### TASK GOAL
Return exactly, please, the lines from the one containing "Image resolution: width=621" to the last line of the entries below, and nothing else, leaving pictures out.

[Stored items]
========================================

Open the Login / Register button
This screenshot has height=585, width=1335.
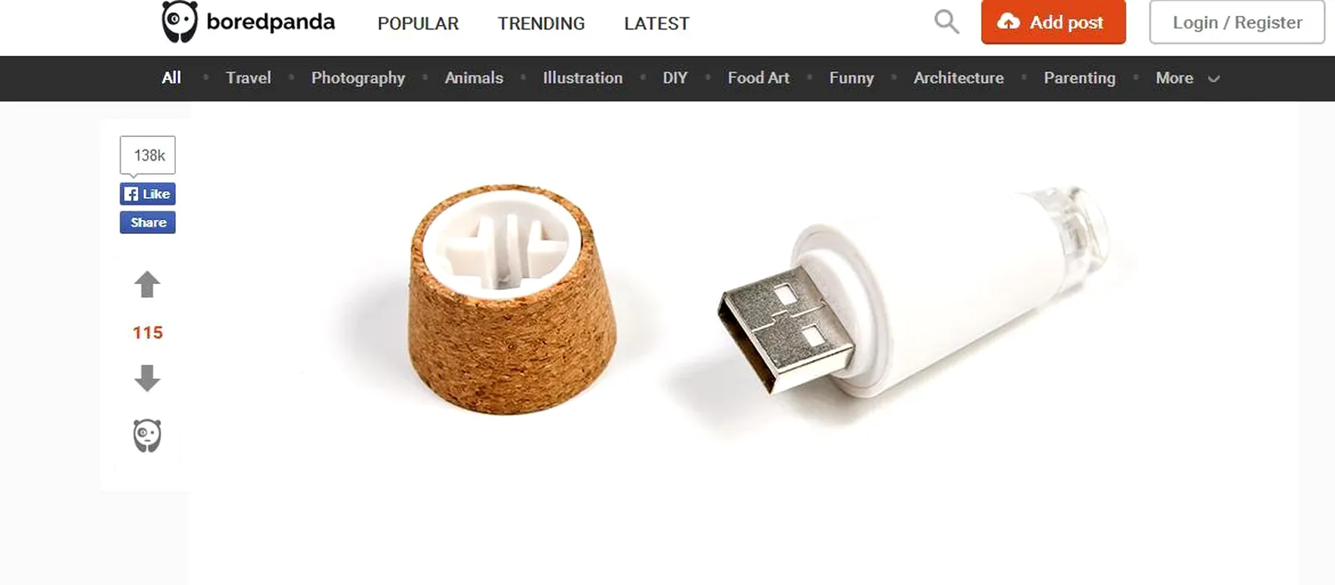tap(1237, 23)
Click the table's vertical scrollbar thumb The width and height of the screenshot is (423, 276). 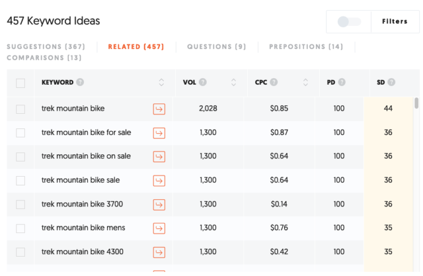[416, 104]
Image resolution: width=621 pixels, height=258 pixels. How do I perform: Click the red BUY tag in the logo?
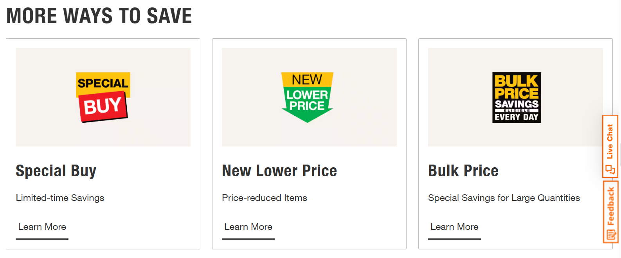click(x=103, y=106)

========================================

### ANSWER TO THE PROBLEM
Image resolution: width=621 pixels, height=258 pixels. How do I perform: Click the red BUY tag in the logo?
click(x=103, y=106)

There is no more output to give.